WHAT YOU SHOULD DO –
Look through the data for the string "computer". Copy every line where it is found.

------------------------------

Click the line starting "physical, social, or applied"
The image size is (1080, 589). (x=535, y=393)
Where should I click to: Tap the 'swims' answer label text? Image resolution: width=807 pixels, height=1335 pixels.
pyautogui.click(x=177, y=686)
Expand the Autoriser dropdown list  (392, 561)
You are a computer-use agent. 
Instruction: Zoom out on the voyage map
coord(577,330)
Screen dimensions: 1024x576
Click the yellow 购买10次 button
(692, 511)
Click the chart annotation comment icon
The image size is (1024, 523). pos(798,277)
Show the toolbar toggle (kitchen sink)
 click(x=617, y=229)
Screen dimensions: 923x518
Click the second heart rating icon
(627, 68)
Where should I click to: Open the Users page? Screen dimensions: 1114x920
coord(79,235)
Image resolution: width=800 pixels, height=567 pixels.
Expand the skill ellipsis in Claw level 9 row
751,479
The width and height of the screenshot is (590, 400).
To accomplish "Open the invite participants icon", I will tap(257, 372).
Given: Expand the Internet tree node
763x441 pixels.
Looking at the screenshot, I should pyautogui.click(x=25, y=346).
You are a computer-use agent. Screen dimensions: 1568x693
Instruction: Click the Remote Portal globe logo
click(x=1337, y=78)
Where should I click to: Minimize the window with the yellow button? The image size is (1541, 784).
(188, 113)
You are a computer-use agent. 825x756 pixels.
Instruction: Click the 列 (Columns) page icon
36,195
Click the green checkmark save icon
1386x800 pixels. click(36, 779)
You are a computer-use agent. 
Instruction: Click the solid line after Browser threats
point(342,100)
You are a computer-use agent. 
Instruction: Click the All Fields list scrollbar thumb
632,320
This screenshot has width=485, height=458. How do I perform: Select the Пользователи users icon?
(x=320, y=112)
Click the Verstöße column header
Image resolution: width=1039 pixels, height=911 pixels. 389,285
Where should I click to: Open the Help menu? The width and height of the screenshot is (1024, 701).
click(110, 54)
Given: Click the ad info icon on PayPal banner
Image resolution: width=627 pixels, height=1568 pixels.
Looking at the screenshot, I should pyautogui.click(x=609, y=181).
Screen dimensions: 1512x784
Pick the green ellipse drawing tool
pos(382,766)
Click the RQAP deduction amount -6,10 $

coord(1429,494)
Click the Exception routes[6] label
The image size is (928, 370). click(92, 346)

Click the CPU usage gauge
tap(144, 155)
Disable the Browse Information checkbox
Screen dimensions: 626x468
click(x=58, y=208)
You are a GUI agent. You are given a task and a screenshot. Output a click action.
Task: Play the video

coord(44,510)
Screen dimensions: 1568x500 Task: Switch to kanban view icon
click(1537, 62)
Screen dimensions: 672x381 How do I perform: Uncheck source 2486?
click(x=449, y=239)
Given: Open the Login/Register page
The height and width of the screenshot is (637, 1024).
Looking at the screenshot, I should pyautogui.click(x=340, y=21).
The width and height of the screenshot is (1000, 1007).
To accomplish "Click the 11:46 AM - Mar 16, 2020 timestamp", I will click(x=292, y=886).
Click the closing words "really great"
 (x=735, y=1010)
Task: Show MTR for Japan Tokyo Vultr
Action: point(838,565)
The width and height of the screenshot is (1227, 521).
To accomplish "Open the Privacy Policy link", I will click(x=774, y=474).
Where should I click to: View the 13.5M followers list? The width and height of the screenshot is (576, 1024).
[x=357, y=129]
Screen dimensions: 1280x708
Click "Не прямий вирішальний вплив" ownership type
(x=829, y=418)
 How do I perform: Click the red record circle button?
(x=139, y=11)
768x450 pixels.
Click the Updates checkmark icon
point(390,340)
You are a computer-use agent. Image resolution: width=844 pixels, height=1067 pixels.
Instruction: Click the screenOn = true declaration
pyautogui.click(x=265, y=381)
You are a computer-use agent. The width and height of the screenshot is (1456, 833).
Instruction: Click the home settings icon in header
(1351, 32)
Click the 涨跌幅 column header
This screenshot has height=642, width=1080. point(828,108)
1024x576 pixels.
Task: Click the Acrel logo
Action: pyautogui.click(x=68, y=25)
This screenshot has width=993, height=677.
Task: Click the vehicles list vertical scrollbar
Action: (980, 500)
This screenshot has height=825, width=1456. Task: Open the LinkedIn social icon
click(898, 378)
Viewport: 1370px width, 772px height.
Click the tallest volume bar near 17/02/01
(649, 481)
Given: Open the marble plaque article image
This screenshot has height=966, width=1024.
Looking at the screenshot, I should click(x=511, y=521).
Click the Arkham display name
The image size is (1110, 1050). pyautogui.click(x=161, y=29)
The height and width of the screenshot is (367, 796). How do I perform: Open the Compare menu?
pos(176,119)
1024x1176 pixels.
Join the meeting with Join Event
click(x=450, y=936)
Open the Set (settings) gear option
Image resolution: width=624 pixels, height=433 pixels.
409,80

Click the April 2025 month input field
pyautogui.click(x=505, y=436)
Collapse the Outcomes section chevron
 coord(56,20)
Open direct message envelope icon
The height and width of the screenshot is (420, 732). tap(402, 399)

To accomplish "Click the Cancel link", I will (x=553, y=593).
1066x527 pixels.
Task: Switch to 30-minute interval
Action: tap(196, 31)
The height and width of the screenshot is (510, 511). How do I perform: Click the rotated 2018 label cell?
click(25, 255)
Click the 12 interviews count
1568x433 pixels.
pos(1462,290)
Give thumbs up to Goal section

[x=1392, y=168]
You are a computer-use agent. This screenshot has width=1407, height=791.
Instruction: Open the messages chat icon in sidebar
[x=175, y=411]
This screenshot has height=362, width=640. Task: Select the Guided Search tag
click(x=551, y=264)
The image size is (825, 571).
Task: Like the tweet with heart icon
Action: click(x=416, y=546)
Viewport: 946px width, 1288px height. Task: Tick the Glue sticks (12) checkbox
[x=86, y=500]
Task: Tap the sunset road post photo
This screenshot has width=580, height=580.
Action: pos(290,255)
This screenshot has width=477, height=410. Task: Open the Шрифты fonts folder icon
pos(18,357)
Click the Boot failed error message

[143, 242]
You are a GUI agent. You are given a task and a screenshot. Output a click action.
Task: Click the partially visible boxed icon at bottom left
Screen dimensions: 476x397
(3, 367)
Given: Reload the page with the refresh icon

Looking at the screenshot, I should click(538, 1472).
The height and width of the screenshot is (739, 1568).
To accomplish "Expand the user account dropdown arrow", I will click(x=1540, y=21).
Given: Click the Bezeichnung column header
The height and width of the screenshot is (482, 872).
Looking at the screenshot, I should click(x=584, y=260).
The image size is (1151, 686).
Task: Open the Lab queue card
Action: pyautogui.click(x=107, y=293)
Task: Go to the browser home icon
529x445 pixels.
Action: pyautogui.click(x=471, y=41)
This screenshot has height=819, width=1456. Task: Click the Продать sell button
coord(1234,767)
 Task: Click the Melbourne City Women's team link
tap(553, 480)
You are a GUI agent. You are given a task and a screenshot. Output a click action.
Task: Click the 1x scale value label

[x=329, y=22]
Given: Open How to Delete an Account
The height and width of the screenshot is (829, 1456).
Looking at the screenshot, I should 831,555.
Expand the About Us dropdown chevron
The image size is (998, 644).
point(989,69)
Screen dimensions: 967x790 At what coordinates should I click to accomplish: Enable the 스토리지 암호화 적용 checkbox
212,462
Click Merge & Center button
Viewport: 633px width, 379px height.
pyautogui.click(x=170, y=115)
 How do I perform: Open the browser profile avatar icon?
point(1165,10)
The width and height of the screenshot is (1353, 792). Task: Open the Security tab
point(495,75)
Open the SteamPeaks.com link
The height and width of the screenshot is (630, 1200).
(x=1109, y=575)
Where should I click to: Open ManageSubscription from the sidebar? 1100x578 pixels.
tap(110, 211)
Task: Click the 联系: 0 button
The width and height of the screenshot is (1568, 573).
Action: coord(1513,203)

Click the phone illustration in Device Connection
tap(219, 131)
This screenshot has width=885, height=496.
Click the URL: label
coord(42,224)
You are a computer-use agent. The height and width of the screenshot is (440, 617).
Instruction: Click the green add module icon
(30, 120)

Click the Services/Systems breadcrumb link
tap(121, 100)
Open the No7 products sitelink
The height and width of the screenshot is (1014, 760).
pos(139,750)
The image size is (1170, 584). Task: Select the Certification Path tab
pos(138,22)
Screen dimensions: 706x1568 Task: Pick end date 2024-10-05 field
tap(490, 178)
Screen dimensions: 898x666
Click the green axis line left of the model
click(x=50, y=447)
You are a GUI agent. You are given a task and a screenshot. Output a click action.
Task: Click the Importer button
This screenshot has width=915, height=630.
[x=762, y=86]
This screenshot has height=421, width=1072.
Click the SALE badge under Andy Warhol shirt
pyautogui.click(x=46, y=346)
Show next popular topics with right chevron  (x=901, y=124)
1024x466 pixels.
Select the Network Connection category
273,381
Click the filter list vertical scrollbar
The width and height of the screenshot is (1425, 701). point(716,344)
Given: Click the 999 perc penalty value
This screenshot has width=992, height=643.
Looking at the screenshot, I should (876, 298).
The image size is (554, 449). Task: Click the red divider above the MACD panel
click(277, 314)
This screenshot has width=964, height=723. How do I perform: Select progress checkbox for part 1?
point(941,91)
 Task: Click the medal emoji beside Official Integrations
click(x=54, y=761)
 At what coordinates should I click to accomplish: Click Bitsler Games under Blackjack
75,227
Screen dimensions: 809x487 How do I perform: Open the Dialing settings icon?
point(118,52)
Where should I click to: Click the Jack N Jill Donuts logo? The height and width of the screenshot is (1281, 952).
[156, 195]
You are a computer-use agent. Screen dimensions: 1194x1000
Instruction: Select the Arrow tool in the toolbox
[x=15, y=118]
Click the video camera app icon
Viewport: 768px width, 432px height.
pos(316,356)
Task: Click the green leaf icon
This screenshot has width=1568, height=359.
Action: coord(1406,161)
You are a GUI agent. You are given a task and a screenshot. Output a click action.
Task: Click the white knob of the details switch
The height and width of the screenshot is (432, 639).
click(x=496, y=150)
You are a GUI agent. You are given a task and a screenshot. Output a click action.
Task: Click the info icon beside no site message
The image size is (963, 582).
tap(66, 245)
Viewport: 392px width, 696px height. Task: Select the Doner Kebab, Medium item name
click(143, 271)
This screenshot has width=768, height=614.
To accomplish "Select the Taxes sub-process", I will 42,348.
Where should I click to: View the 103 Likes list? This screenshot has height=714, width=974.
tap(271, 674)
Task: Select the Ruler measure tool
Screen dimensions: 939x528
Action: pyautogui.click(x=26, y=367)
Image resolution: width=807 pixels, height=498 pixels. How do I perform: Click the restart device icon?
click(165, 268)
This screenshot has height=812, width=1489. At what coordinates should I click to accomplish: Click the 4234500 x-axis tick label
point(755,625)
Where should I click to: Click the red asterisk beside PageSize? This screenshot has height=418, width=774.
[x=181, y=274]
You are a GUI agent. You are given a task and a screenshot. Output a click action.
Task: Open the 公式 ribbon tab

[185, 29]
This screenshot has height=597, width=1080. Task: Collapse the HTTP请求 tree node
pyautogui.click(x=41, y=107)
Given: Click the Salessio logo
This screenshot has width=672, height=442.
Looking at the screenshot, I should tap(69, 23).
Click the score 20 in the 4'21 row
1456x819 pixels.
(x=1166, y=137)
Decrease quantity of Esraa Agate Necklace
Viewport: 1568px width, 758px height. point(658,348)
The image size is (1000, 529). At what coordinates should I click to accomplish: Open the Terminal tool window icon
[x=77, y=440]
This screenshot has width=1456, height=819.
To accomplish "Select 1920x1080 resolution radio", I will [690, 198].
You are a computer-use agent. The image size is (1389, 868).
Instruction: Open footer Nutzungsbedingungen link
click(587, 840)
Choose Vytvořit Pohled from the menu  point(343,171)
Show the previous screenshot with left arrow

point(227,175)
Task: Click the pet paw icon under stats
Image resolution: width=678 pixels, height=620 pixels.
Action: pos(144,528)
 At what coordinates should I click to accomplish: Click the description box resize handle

------------------------------

ANSWER BELOW –
You are a computer-use agent. 
You are a computer-use agent. Screen dimensions: 1568x693
You are a computer-use agent. 825x756 pixels.
You are a computer-use agent. 
You are a computer-use agent. 
You are a computer-use agent. Image resolution: width=844 pixels, height=1067 pixels.
You are a computer-use agent. The width and height of the screenshot is (1456, 833).
You are a computer-use agent. This screenshot has width=1407, height=791.
You are a computer-use agent. The height and width of the screenshot is (440, 617).
You are a computer-use agent. Screen dimensions: 1194x1000
You are a computer-use agent. The image size is (1389, 868).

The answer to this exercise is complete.